SUPPLIED INFORMATION: Begin

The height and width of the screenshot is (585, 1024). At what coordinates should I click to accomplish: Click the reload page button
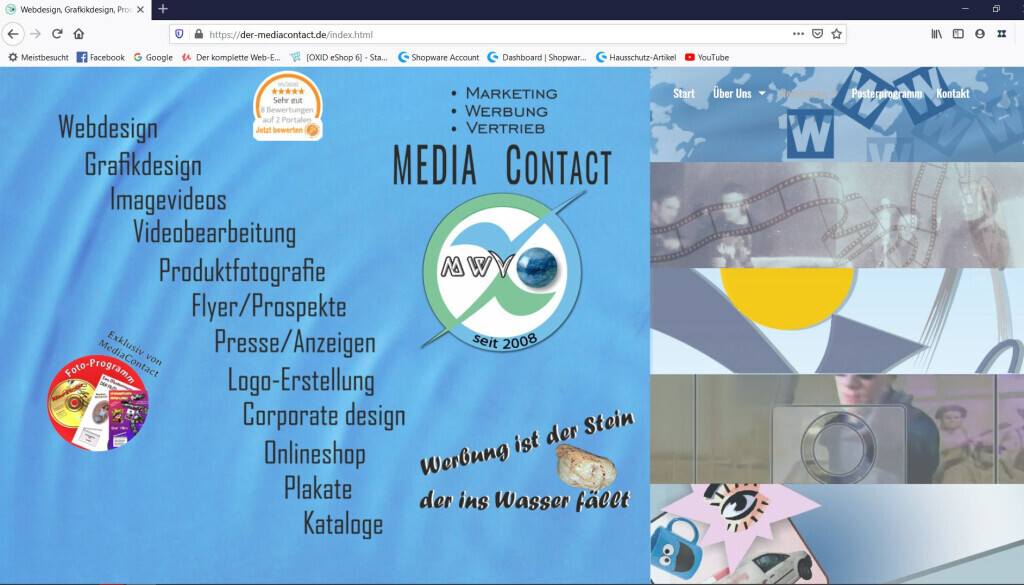[57, 33]
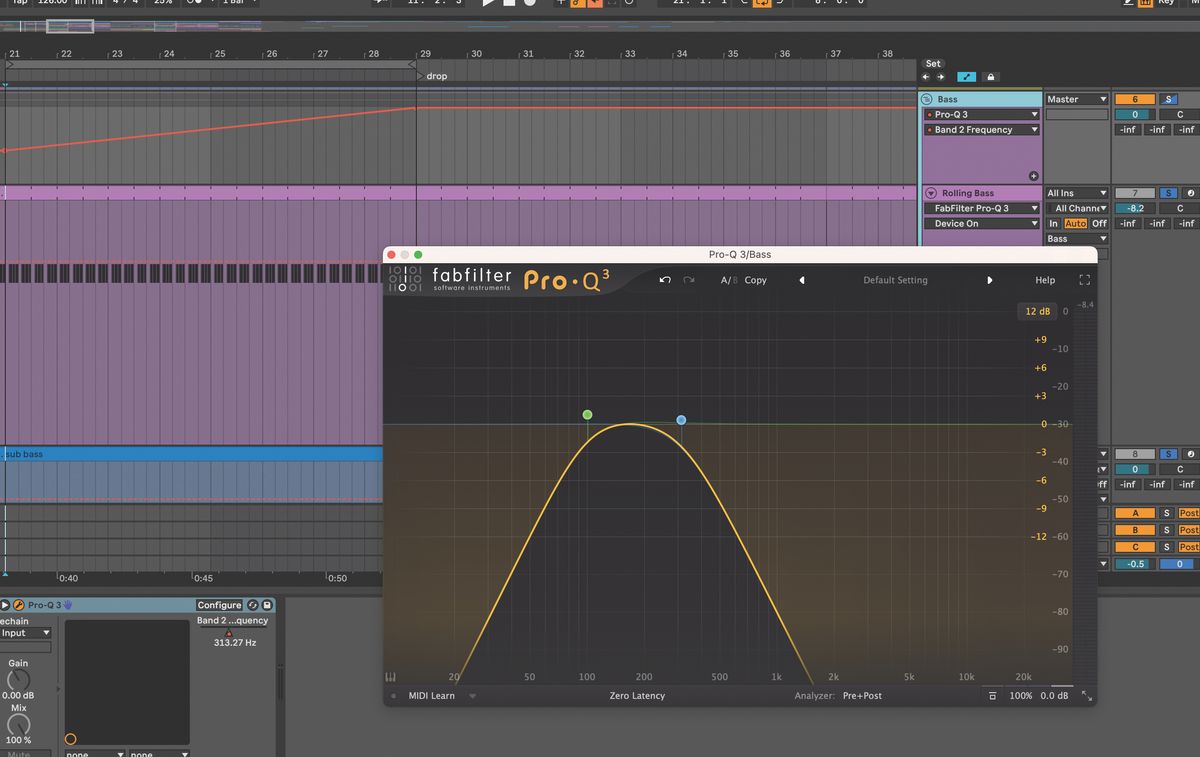Screen dimensions: 1200x757
Task: Go to the next preset in Pro-Q 3
Action: coord(990,280)
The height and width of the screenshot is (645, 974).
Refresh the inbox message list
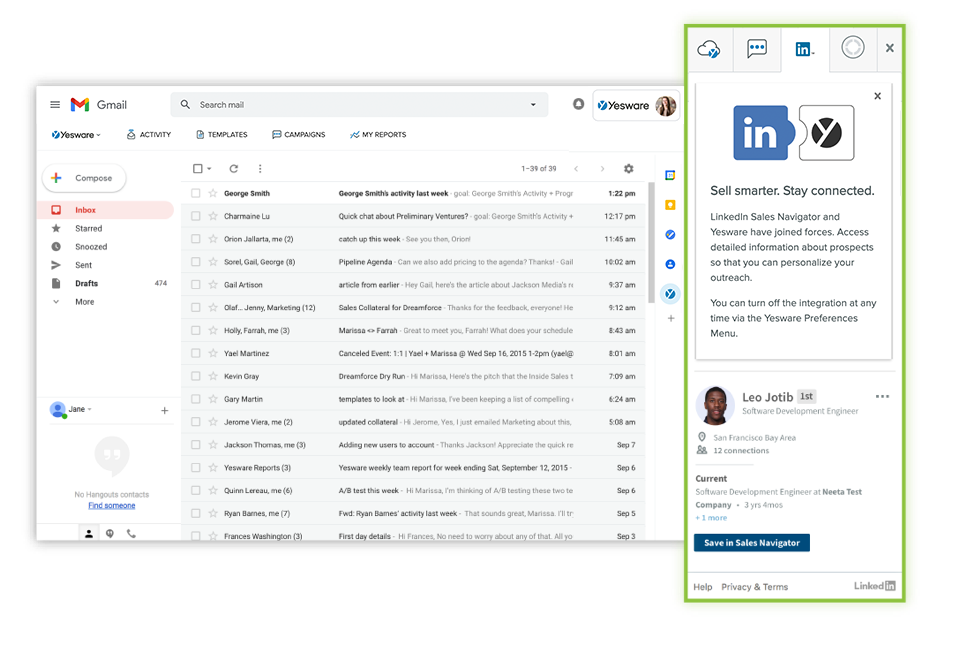click(234, 168)
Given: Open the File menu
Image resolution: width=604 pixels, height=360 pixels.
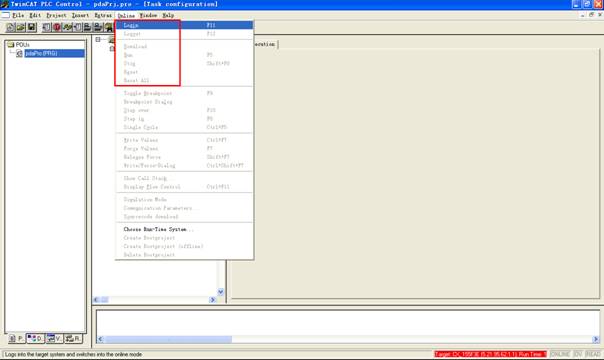Looking at the screenshot, I should (x=18, y=15).
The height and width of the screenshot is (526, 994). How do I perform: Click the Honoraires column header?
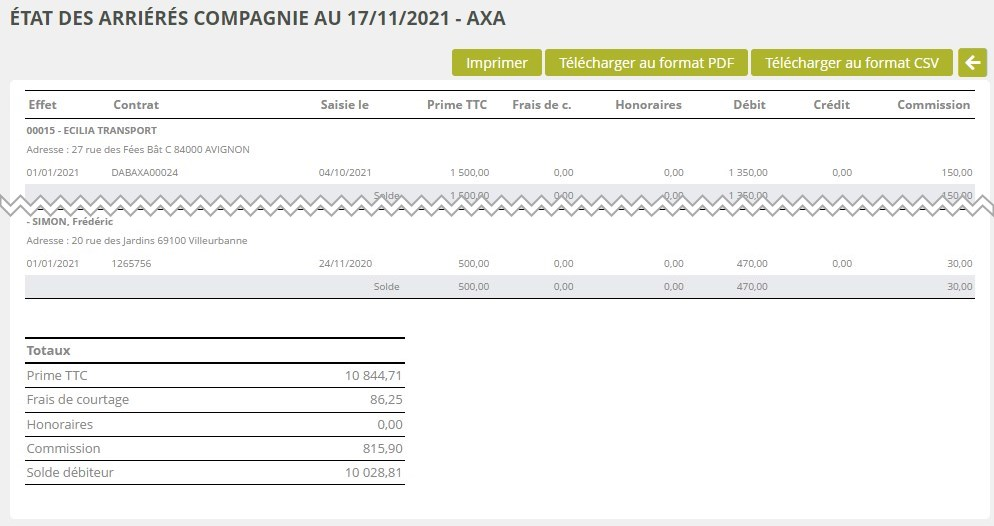pyautogui.click(x=648, y=105)
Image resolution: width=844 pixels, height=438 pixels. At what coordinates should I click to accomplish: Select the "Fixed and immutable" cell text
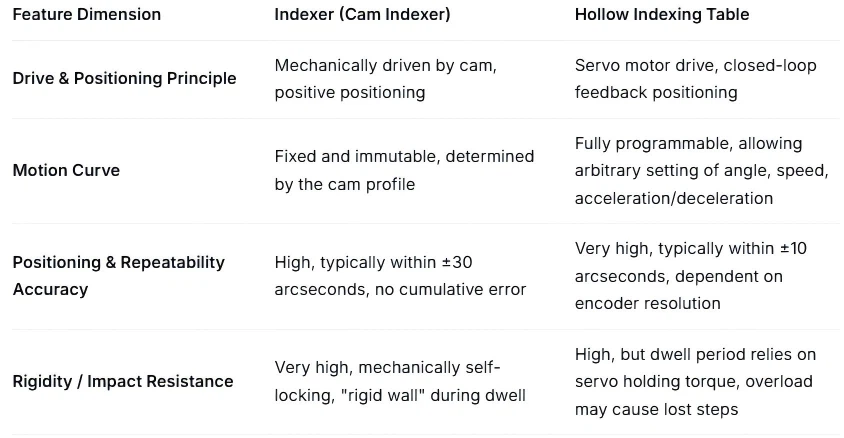(x=404, y=157)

SUPPLIED INFORMATION: End

▸ TASK DETAILS: Return nothing except the lines from the one containing "Image resolution: width=844" through the final line of the data, copied exactly. Leave out all pictures.

▸ SOLUTION TO THIS TASK:
Image resolution: width=844 pixels, height=438 pixels. At what coordinates should I click to accomplish: Select the "Fixed and immutable" cell text
(x=404, y=157)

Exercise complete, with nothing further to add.